> **Problem details**
Render this material as a Markdown table with the columns "Row" and "Line", one row per line and no blank lines. Leave out the pictures.

— start Rows —

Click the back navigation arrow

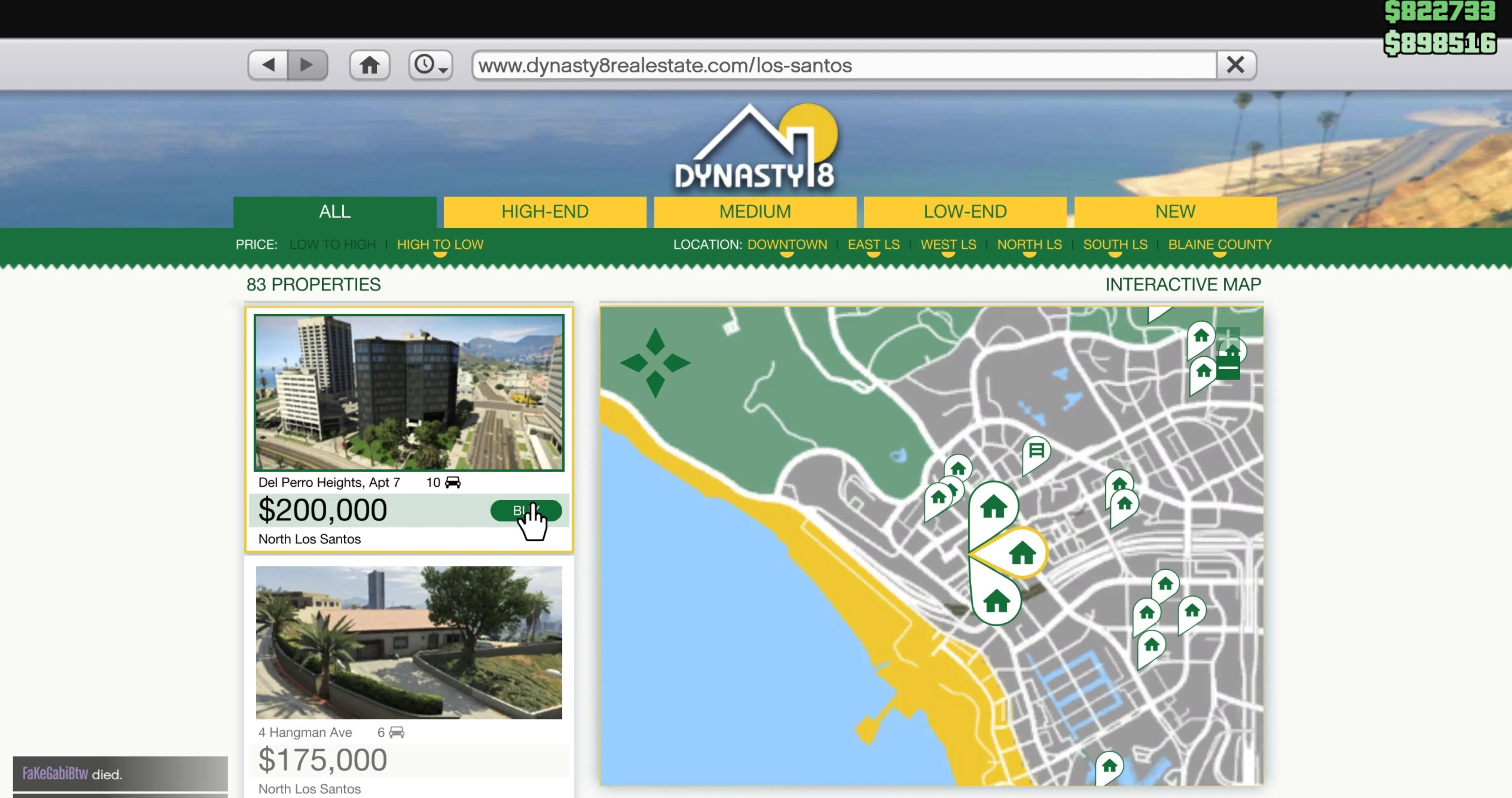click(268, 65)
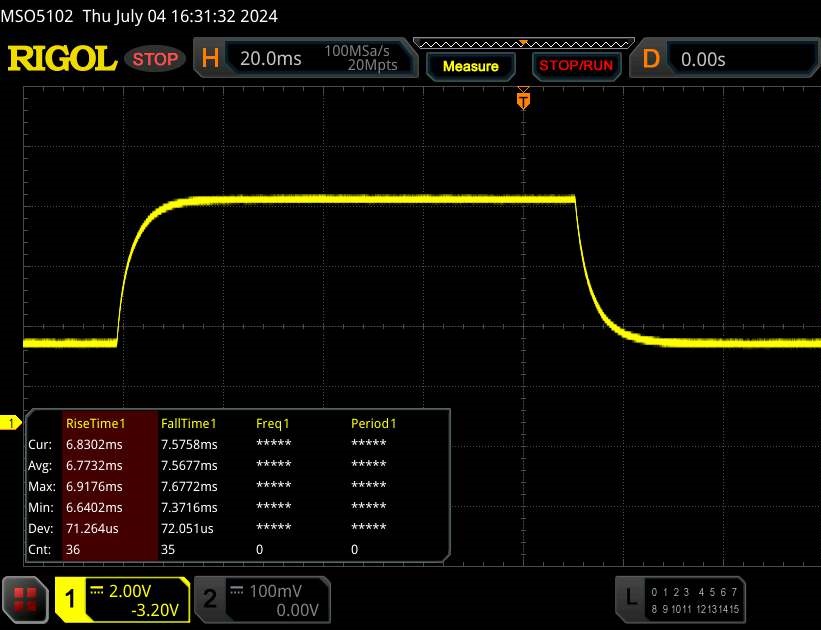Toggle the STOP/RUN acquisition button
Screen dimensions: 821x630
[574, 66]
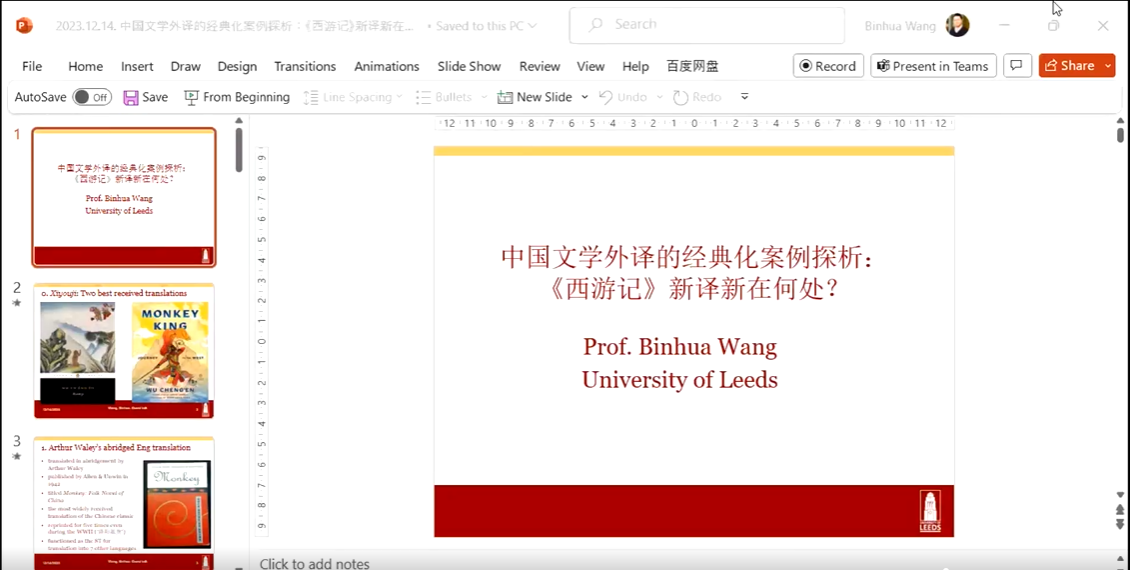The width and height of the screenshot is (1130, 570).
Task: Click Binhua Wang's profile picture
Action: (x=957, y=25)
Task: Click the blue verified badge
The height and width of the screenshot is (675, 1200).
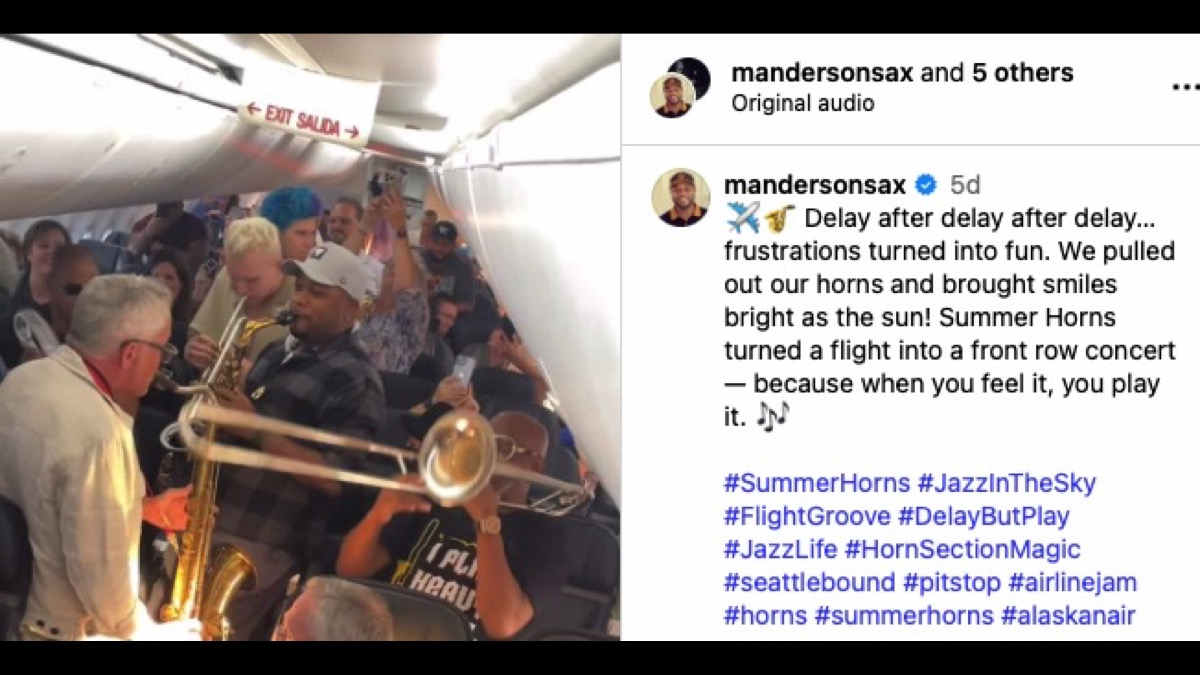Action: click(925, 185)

— end Rows —

> **Exercise result**
| Row | Line |
|---|---|
| 1 | Click the back navigation arrow |
| 2 | click(268, 65) |
| 3 | Toggle the STOP/RUN acquisition button |
| 4 | Screen dimensions: 821x630 |
| 5 | [574, 66] |
| 6 | The width and height of the screenshot is (1130, 570). |
| 7 | Task: Click Binhua Wang's profile picture |
| 8 | Action: (x=957, y=25) |
| 9 | Task: Click the blue verified badge |
| 10 | The height and width of the screenshot is (675, 1200). |
| 11 | Action: click(925, 185) |